Las actas de la Fed publicadas tres semanas después de su reunión del 27–28 de enero muestran que el “freno” para nuevos recortes de tasas se resume en una variable: que la inflación baje de forma más convincente hacia el 2%. La mayoría de los 19 participantes considera que el mercado laboral se ha estabilizado tras el repunte del desempleo a finales de 2025 y que la tasa de referencia ya está cerca de un nivel “neutral” (ni impulsa ni frena). Por eso, mantuvieron el tipo alrededor de 3,6% después de tres recortes en 2025; solo Stephen Miran y Christopher Waller votaron por un recorte adicional de 25 puntos básicos.
El comité está dividido: varios ven más recortes si la inflación continúa descendiendo, otros prefieren una pausa prolongada e incluso algunos respaldarían dejar explícito que la próxima decisión podría ser recortar o subir si la inflación se atasca. Powell sugirió esperar meses para evaluar datos. La presión política de Trump por tasas al 1% no cambió la postura.

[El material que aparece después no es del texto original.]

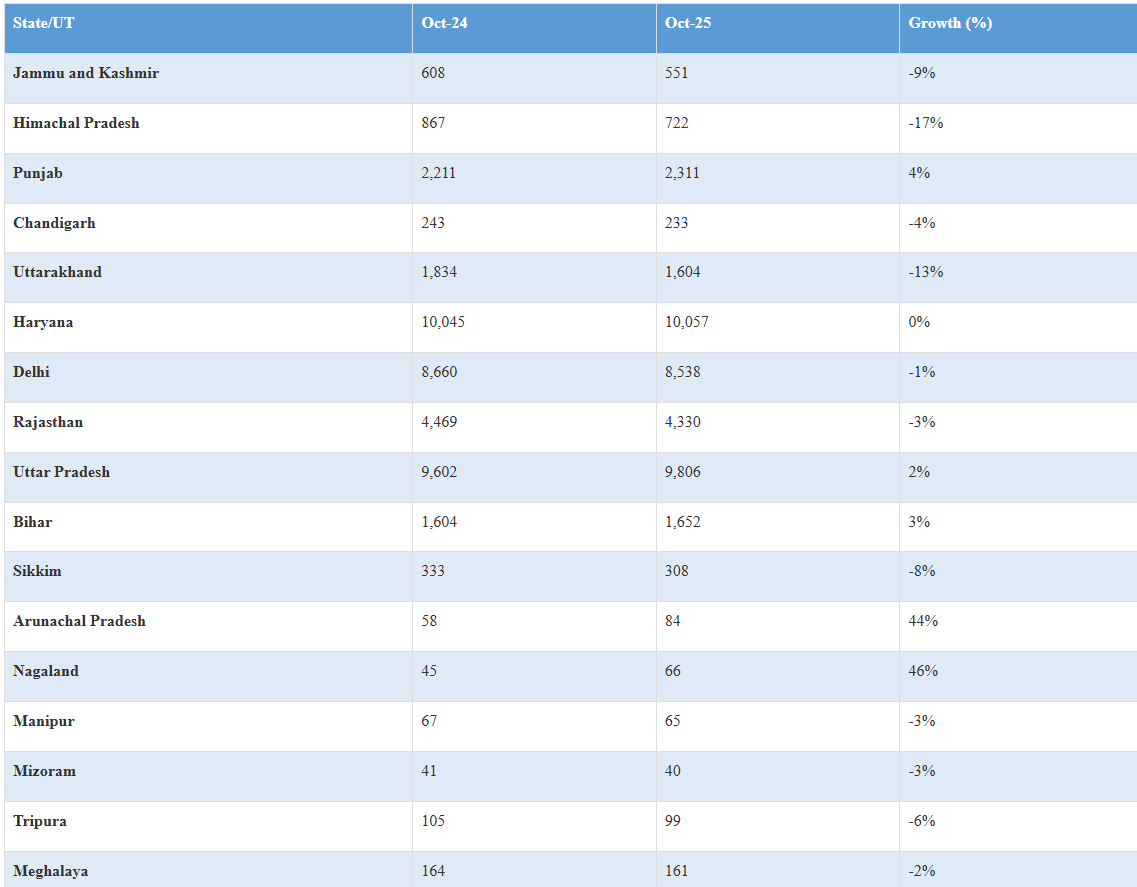Select Nagaland's growth value 46%
The height and width of the screenshot is (887, 1137).
tap(923, 671)
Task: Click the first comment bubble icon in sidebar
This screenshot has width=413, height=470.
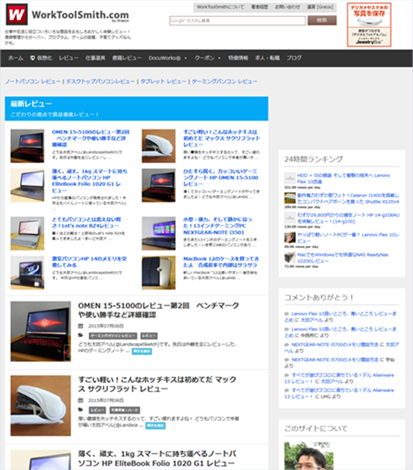Action: pos(286,314)
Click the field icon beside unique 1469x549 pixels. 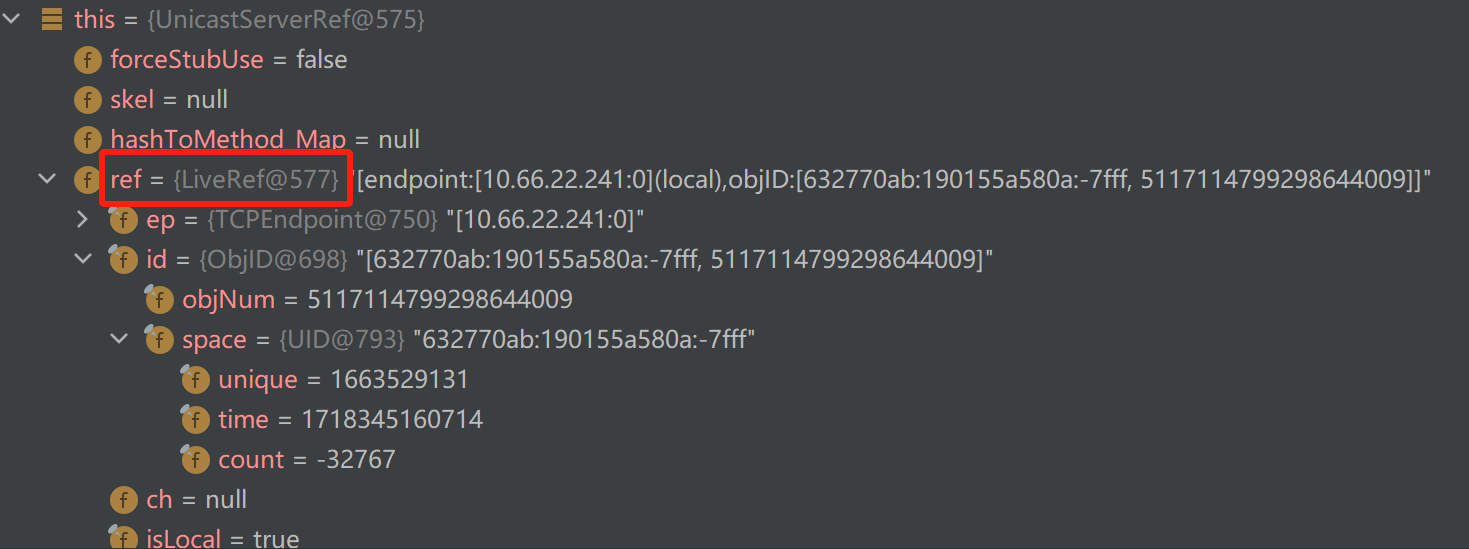pyautogui.click(x=196, y=380)
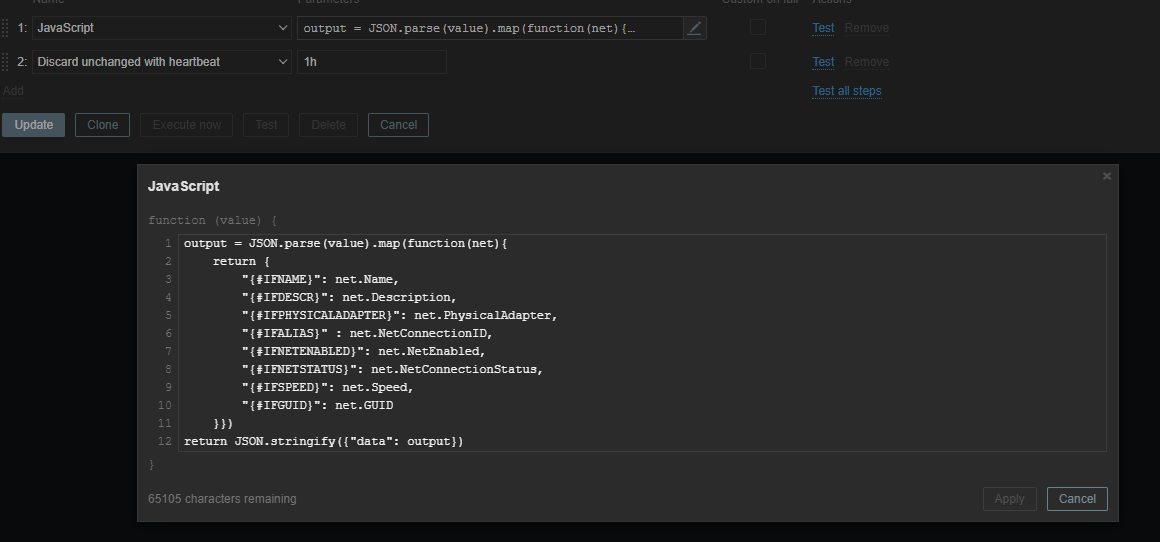Click the 1h heartbeat input field

(371, 62)

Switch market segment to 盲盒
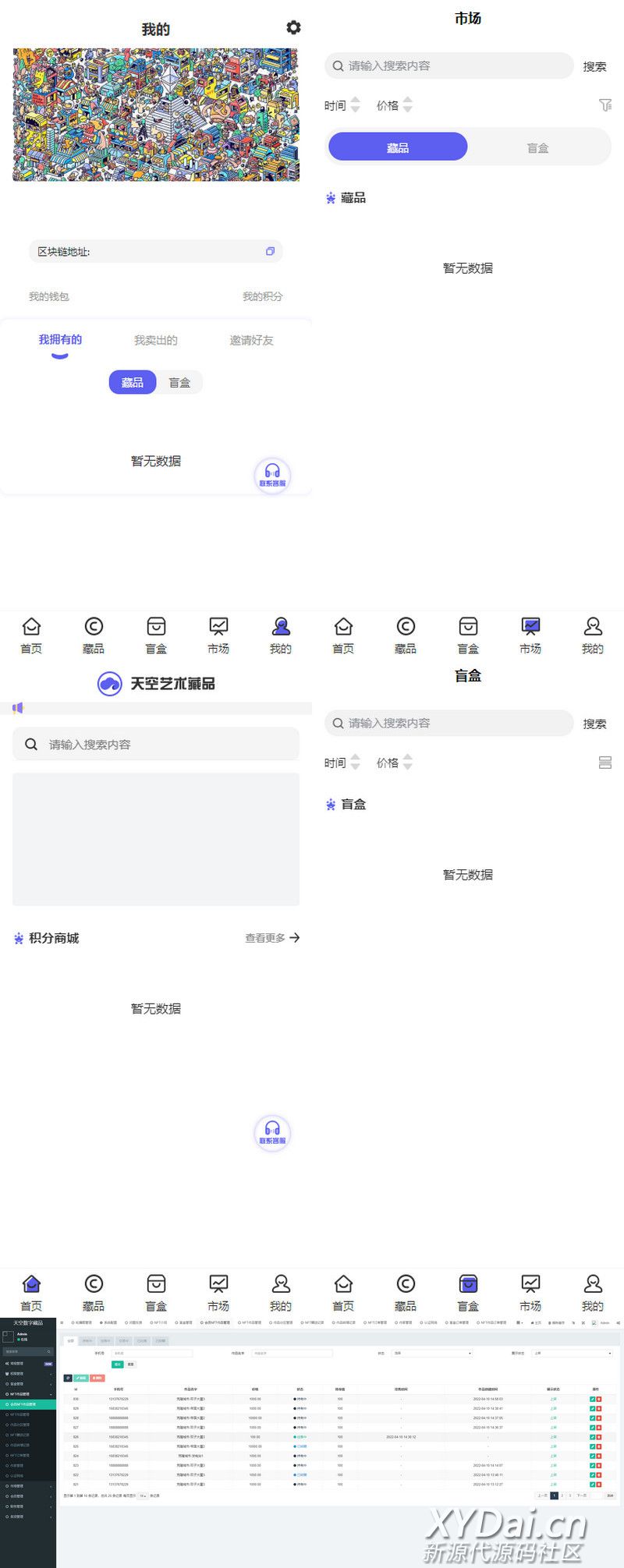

Los indicadores recientes apuntan a paciencia: el IPC subió 2,4% interanual en enero, pero la medida preferida de la Fed (menos sensible a vivienda) estaría cerca de 3%. Además, el empleo repuntó (130.000 nuevos puestos) y el desempleo bajó a 4,3%. Michael Barr defendió mantener tasas estables “por algún tiempo”, mientras Austan Goolsbee ve espacio para varios recortes si la inflación vuelve a converger al 2%.